Le roi Abdallah d'Arabie saoudite
Autour de la résolution du conflit
Du côté de Bachar-el-Assad, pourquoi accepter ce cessez le feu ?
Alain Gresh : Je tiens d'abord à rappeler que les médias, le gouvernement français disaient "il n'y aura jamais de cessez-le-feu, que ça ne sert à rien, que le régime ment, etc. Le problème n'est pas de savoir si les régimes sont sincères ou non, ça n'a aucun sens, mais là, ce qui est intéressant c'est qu'on a l'impression qu'il y a l'opportunité d'une petite avancée, très très fragile, mais qui va vers une solution politique. Il y a des pressions très fortes sur ce régime : d'abord des pressions internes, puisque malgré la neutralité d'une partie de la population, c'est un régime qui est très isolé sur le plan local. C'est un régime qui n'a pas beaucoup d'alliés : l'Iran, la Chine et la Russie, avec des réserves émises par les deux derniers et qui le poussent à trouver une solution politique. Il y a en plus le poids des sanctions. Tout ça incite à trouver une solution.

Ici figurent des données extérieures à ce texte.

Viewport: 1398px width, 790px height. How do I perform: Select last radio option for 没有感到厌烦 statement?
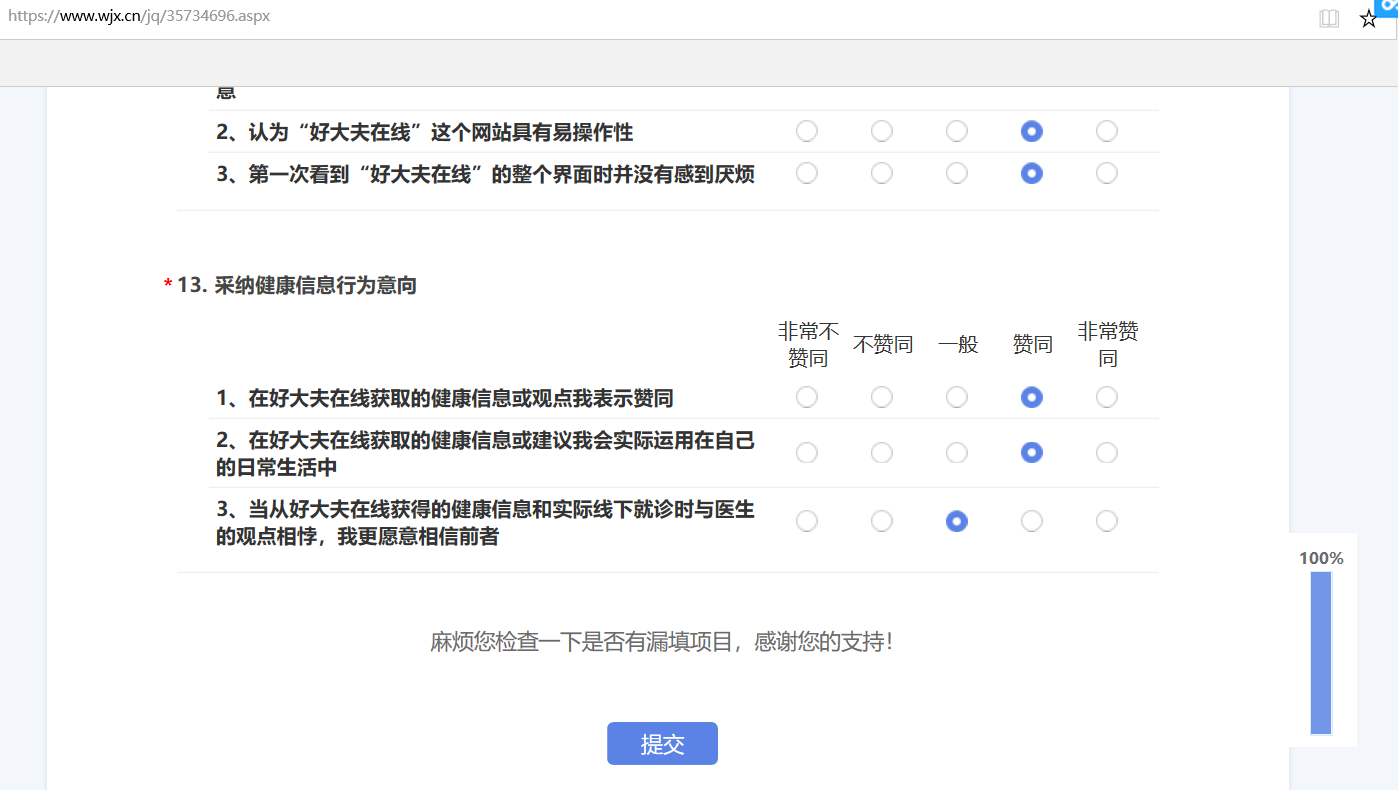click(x=1106, y=173)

Quelle peut-être l'issue au conflit ?
Alain Gresh : Il faut bien comprendre qu'il n'y aura pas de solution rapide, cela va prendre beaucoup de temps, il va y avoir sans doute des reprises de combat, mais ce qu'il faut affirmer c'est qu'il n'y a pas d'autre solution que la solution politique. La solution militaire signifie la guerre civile, son extension au Liban, sans doute en Irak. Il faut donc donner à Kofi Annan et aux Nations unies le maximum de possibilités pour arriver à une désescalade sur le terrain qui est un premier pas vers un accord politique. Mais le départ de Bachar el-Assad est la seule alternative envisageable. Comme pour la transition en Amérique latine après les dictatures, on a donné une immunité aux militaires qui avaient commis des crimes, ce n'était pas moralement acceptable, mais ça a permis au moins à la transition de se faire de façon pacifique.